Good suggestion. Should this be done on the data without filtering? If we filter to discard the most variable protein levels, the sum will be (much?) lower. Meanwhile, while high variance for individual proteins is problematic when filling model.ec.concs (and constraining the model), when we are only interested in the sum of the values these variances across individual proteins somewhat cancel out each other?

[ae-tafur]

Good suggestion. Should this be done on the data without filtering? If we filter to discard the most variable protein levels, the sum will be (much?) lower. Meanwhile, while high variance for individual proteins is problematic when filling model.ec.concs (and constraining the model), when we are only interested in the sum of the values these variances across individual proteins somewhat cancel out each other?

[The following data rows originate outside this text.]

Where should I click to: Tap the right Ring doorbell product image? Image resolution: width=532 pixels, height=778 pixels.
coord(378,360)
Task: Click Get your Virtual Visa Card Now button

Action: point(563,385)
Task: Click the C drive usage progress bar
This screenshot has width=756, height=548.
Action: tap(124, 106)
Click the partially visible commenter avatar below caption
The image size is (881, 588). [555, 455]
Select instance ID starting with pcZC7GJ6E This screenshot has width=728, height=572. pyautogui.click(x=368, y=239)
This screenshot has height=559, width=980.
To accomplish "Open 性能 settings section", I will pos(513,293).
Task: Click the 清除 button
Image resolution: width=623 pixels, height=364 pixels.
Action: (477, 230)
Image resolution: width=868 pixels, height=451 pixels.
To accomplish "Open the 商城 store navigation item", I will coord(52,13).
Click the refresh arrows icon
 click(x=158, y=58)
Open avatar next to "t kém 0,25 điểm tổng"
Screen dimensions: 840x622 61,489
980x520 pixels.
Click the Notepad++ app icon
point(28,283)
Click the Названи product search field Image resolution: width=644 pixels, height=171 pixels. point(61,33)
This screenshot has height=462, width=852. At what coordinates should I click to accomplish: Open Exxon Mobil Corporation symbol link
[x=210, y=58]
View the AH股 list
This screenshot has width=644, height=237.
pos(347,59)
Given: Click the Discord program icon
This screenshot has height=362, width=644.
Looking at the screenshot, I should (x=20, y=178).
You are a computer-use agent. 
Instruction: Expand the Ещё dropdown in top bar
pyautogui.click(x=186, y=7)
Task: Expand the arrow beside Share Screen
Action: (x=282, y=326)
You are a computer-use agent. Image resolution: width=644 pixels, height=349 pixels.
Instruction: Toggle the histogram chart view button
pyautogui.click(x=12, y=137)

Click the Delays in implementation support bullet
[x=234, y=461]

Yes, I think should be before filtering. I don't think so the sum will be much lower, but will depend of the cutoff set by the user. So to avoid that and give (probably) some flexibility. It better to use all of them.

This value should be the mean in the replicates, since in Ptot we use a mean value.

[ae-tafur]

Few changes have been introduced to this PR,

• f for proteomics integration counts on the measured protein (average sum per condition) / total protein content
• loadProtData also returns the measured proteins in proteomics.tsv
• updateProtPool draw from measured protein per condition the sum of protein concentration in model.ec.cons, then the new prot_pool is calculated

[edkerk]

To clarify how the new constraint is calculated (now also included in updateProtPool):

% Ptot      the "real" total protein content in the cell
% Pmeas     the measured protein content (sum of proteomics data). Is lower
%           than Ptot, as not all protein are measured in a proteomics
%           experiment. Equals protData.measuredProt from loadProtData.
% f         the ratio enzyme/protein: how many of proteins are enzymes
% m         the ratio measured/total protein: how much is measured
% PtotEnz   the "real" total enzyme content in the cell. Equals f * Ptot
% PmeasEnz  the measured enzyme content. Equals f * Pmeas, also equals
%           sum(ecModel.ec.concs)
% PdiffEnz  the non-measured enzyme content. Equals PtotEnz - PmeasEnz.
%
% Without proteomics, protein pool is constraint by PtotEnz (= f * Ptot).
% With proteomics, protein pool should be constraint by PdiffEnz.
% [And the above two constraints are both multiplied by sigma-factor, which
% is unrelated to the adjustments made here]

In addition, if a non-functional model is resulted, the sigma factor is relaxed to 1 to potentially resolve this. sigmaFitter is not directly run by this function, as then the growth rate would also become an input, and it's better to direct the user to use this function.